Queen Elizabeth II’s four children were seen in public together for the first time since her death in Balmoral.
King Charles, the Princess Royal, Prince Andrew and Prince Edward were walking behind the Queen’s hearse as it made its way towards St Giles’ Cathedral in Edinburgh.
It was a poignant sight. Children following the coffin of their mother. It doesn’t matter how old the children are, at that moment they become children again.
And they looked a little stiffer and slower, carefully keeping in step with each other, flanked by cameras and ceremonial guards.
They looked solemn as they climbed up the Royal Mile. In the space of the past 18 months they’ve lost both their parents. There’s a loneliness that comes with that even with the world’s press watching.

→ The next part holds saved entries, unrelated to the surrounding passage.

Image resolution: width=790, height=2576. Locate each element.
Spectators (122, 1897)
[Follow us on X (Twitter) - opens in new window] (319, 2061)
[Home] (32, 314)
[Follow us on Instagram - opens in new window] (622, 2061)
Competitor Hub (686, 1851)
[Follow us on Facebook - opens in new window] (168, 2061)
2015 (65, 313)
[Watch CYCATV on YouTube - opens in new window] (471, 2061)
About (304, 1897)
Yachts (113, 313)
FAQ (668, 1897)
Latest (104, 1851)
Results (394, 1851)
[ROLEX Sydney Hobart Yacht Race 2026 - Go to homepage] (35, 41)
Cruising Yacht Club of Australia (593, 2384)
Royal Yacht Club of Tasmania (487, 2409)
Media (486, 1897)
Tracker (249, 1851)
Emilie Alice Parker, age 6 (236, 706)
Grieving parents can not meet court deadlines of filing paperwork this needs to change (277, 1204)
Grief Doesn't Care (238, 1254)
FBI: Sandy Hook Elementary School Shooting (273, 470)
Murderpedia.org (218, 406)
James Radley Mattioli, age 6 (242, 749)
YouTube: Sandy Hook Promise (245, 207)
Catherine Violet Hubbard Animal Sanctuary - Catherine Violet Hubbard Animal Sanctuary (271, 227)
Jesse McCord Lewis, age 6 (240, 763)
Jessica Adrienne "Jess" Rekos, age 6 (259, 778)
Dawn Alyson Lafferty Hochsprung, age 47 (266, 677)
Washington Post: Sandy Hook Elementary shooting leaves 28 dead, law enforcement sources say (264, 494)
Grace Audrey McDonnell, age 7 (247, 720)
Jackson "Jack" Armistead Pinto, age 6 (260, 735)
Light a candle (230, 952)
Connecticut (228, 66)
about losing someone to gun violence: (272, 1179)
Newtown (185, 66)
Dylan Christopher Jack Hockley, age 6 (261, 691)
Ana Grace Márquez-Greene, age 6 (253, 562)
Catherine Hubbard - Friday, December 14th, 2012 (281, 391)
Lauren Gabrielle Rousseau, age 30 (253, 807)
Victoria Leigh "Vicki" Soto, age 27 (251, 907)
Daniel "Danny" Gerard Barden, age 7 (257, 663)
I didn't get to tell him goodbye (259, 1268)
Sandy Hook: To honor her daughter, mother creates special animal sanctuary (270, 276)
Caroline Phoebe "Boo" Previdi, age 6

There was a quiet dignity too. Princess Anne has faithfully accompanied her mother’s coffin since it left the privacy of Balmoral and the 72-year-old was walking behind it for this stretch too dressed in her Royal Navy ceremonial uniform. She’ll stay with it until the Queen lies in state in Westminster Hall.
Funerals, like weddings, put people back into a family setting. But these royal siblings have had their roles fundamentally changed in the last few days.
King Charles has begun a new life as his mother’s has ended. He’s taken on one of the highest-profile jobs in the world at the age of 73.
He is now the centre of attention, commander-in-chief as well as chief mourner, and walked holding out a field marshal’s baton in his hand.
The Queen’s insignia was still stitched on his uniform, where soon his own letters will replace hers.
Alongside his own private grief he’s had an intense timetable of meetings, public and private, travelling to talk to politicians and planners, interspersing his new duties as King with his role in the progress of the funeral.
He has been pushed into the limelight when most people would want to hide away.
The hereditary principle means that as Charles and his heirs move to centre-stage, others in the family are inexorably eased to the edges, no longer the children of the monarch. Distant branches on the royal tree.
Prince Andrew, 62, was marching uphill too. He had his medals, but as he’s no longer a working royal he wasn’t wearing a military uniform, unlike his brothers and sister.
He was staring straight ahead, perhaps thinking how much his life has changed too.
They walked along Edinburgh streets that are usually noisy with tourists. Today there were even bigger crowds, but with a sense of quiet and curiosity.
There was the sound of horses’ hooves on the cobbles and a sea of mobile phones held up by people recording a few moments of history going past them.
Then with more ceremony and salutes, the coffin and the Queen’s children entered the cathedral for a service with hymns, music and prayers.
The traditional Vigil of the Princes has taken place in St Giles’ Cathedral, Edinburgh
Later on Monday evening the four children gathered together again in silent vigil facing outwards from the mother’s coffin in the cathedral for the Vigil of the Princes – a long-standing tradition last performed during the Queen Mother’s funeral. In their private grief they bowed their heads as members of the public continued to file past to pay their respects.
The coffin had travelled with flowers on top, including from the Queen’s estate in Balmoral. A crown was added for the first time, the grandeur stepping up at each part of the journey, which will culminate next week in a state funeral.
The church is named after Saint Giles and maybe the royal siblings might have envied his lifestyle. He was a hermit who lived in the woods where no one could find him.